What the task asks:
Please quote the stretch of the post about the Chua and Rubenfeld profile from "(If you’re tired" through "coming weekend’s magazine.)", word for word.

--- Reading text ---

That’s the question that occurred to me after reading the interesting New York Times profile of Amy “Tiger Mother” Chua and her husband, Jed Rubenfeld. In advance of the February 4 release of Chua and Rubenfeld’s new book, The Triple Package: How Three Unlikely Traits Explain the Rise and Fall of Cultural Groups in America (affiliate link), the Times decided to profile this pair of prominent professors at Yale Law School.
The Times article contains some interesting new tidbits — including, for example, the elite Ivy League college that just admitted Chuafeld’s youngest daughter….
(If you’re tired of reading about Professors Chua and Rubenfeld, why are you here, after the jump? You should have just scrolled past this article on the Above the Law homepage. And if you’re getting Chuafeld fatigue, don’t blame ATL, blame the NYT — which featured a lengthy excerpt from their book last weekend, and which has this profile of them in this coming weekend’s magazine.)

--- Source data ---

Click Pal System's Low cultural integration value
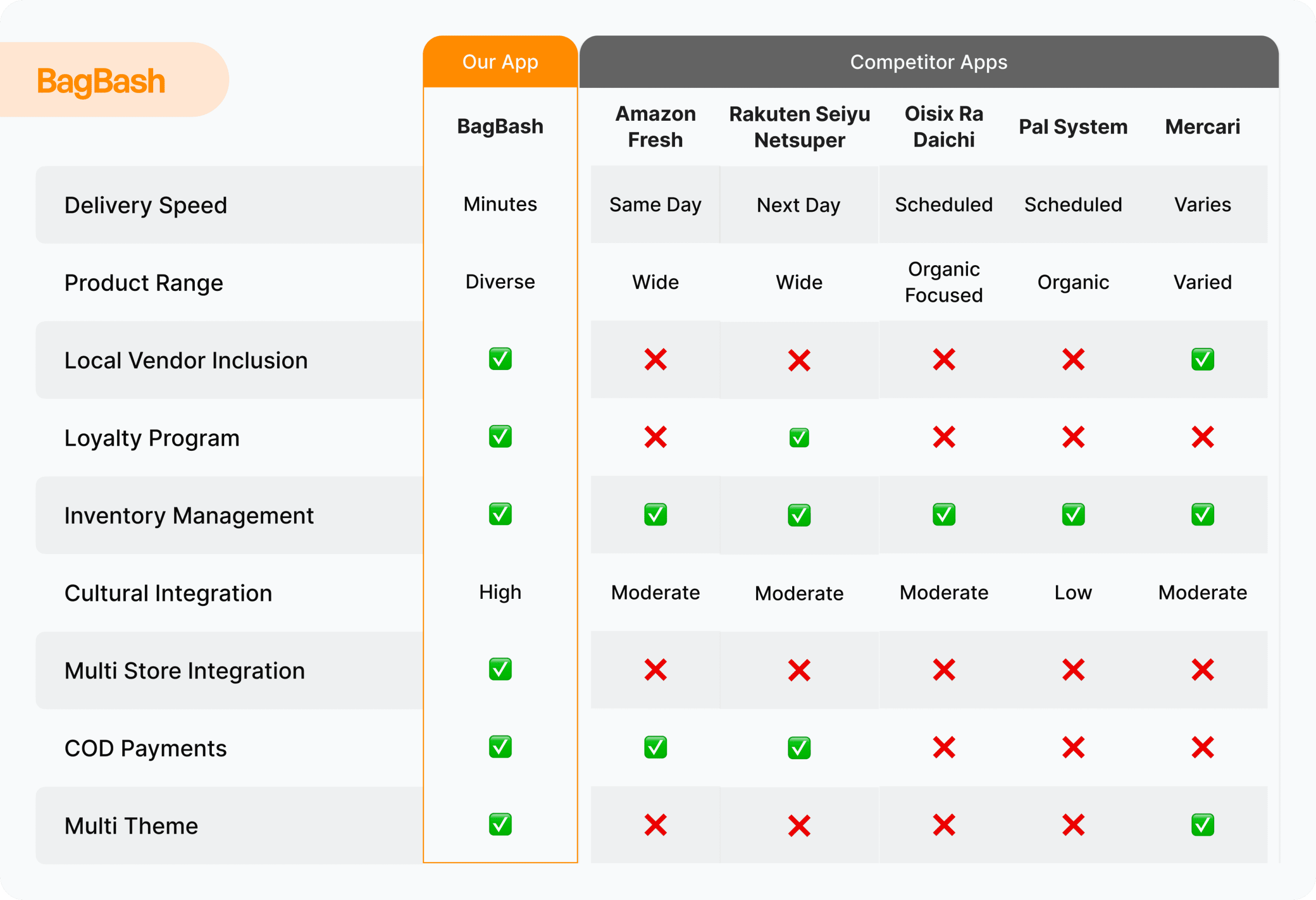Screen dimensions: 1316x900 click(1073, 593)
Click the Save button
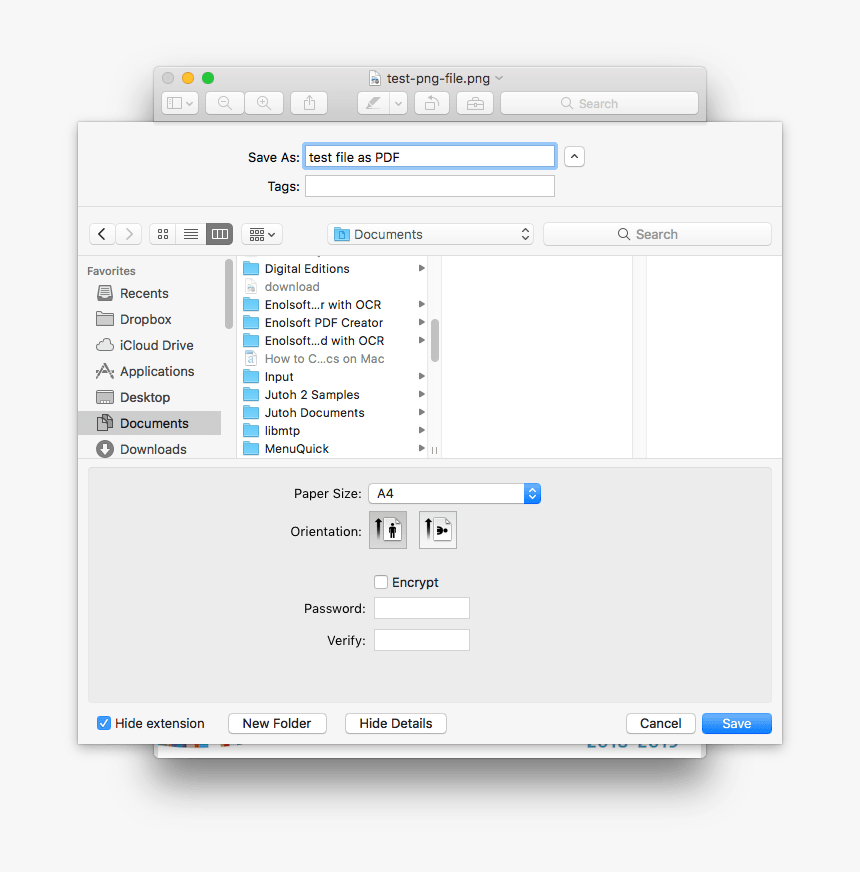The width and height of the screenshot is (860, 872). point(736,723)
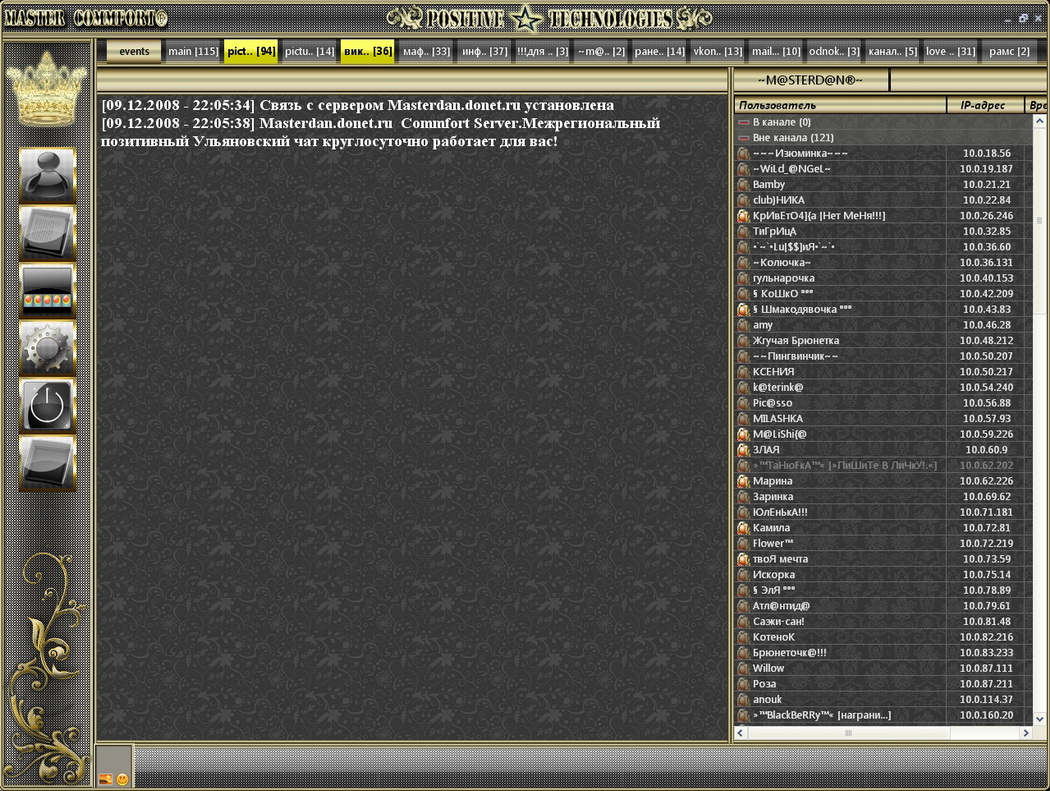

---

Response for this exercise:
(If you’re tired of reading about Professors Chua and Rubenfeld, why are you here, after the jump? You should have just scrolled past this article on the Above the Law homepage. And if you’re getting Chuafeld fatigue, don’t blame ATL, blame the NYT — which featured a lengthy excerpt from their book last weekend, and which has this profile of them in this coming weekend’s magazine.)